A dual-targeting DNA tetrahedron nanocarrier for breast cancer cell imaging and drug delivery.

To enhance efficacy of chemotherapy and achieve real-time imaging of cancer cells, it is crucial to develop nanocarriers with targeted drug delivery capacity and fluorescence property for cancer theranostics. Herein, a dual-targeting DNA tetrahedron nanocarrier (MUC1-Td-AS1411) was constructed for breast cancer cell imaging and targeted drug delivery. This nanocarrier consisted of three components: (i) DNA tetrahedron core for multivalent conjugation of function ligands and loading doxorubicin (Dox); (ii) activatable MUC1 aptamer probe (MUC1-probe), formed by the hybridization of MUC1 aptamer sequence with fluorophore extended from one vertex and complementary sequence with quencher, for targeting and imaging MUC1 protein on cytomembrane; (iii) AS1411 aptamer, which was hybridized to the overhang on three vertexes via prolonged sequence, for binding to nucleolin. Firstly, MUC1-probe of this nanocarrier targeted MUC1 protein of MUC1-positive cells, causing a conformational reorganization of MUC1 aptamer, releasing complementary sequence with quencher and leading to fluorescence recovery.
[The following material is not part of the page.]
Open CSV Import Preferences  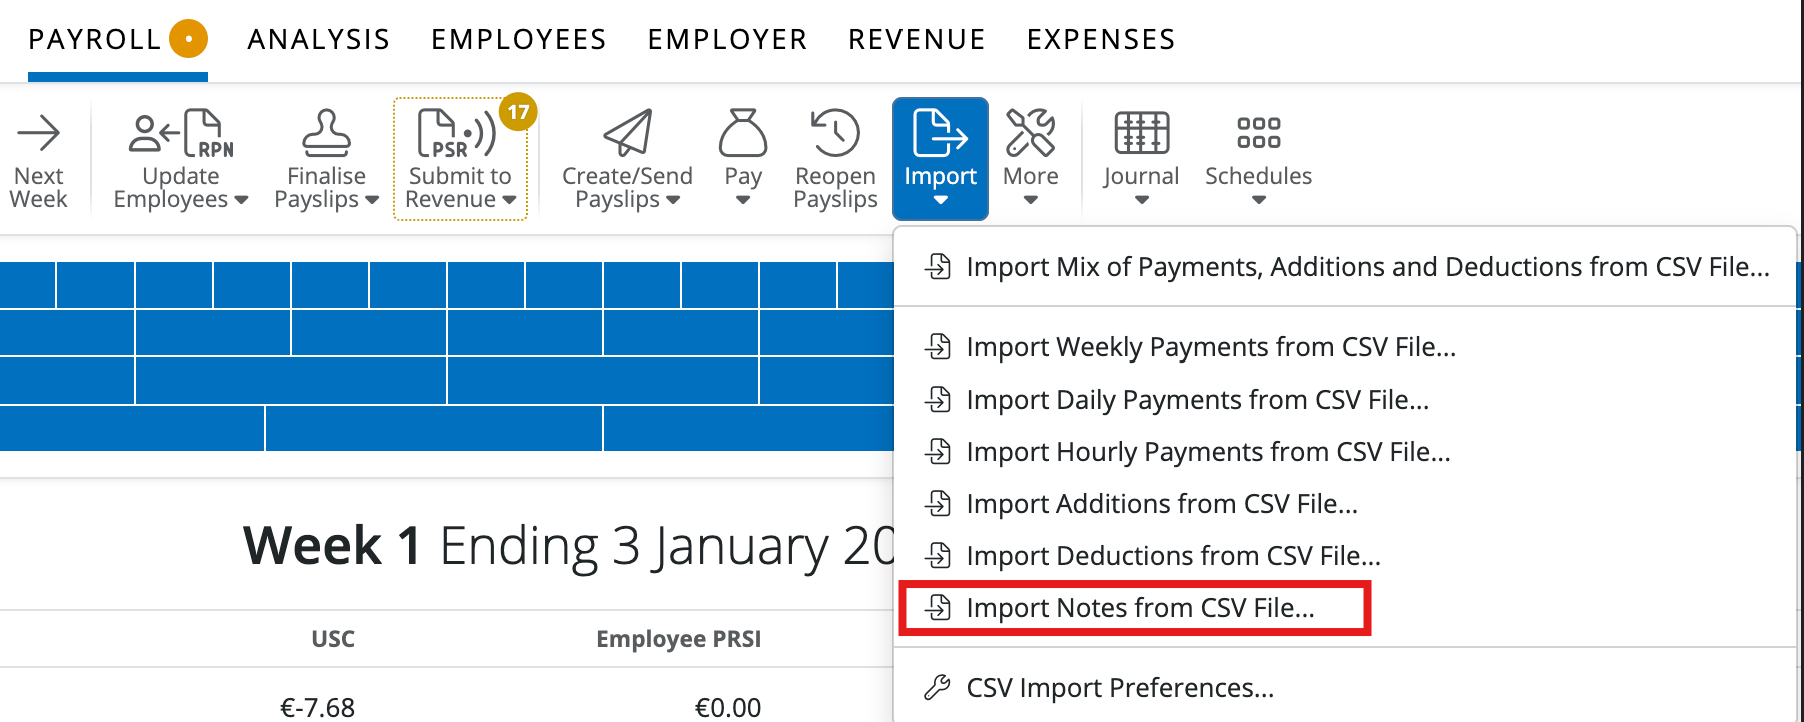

Subsequently, after internalizing into cells, AS1411 aptamer moiety of nanocarrier bound to nucleolin selectively, then the whole nanocarrier targeted nucleus and released Dox into nucleus. MUC1-positive cells and MUC1-negative cells could be differentiated by means of fluorescence imaging. Versus free Dox, Dox-loaded MUC1-Td-AS1411 showed lower cytotoxicity to MUC1-negative HL-7702 cells (P < 0.01), approximately equal lethality to sensitive MCF-7 cells (P > 0.05) whereas more effective to doxorubicin-resistant MCF-7 cells (P < 0.01). Therefore, this nanocarrier could be used as a promising candidate for cancer theranostics.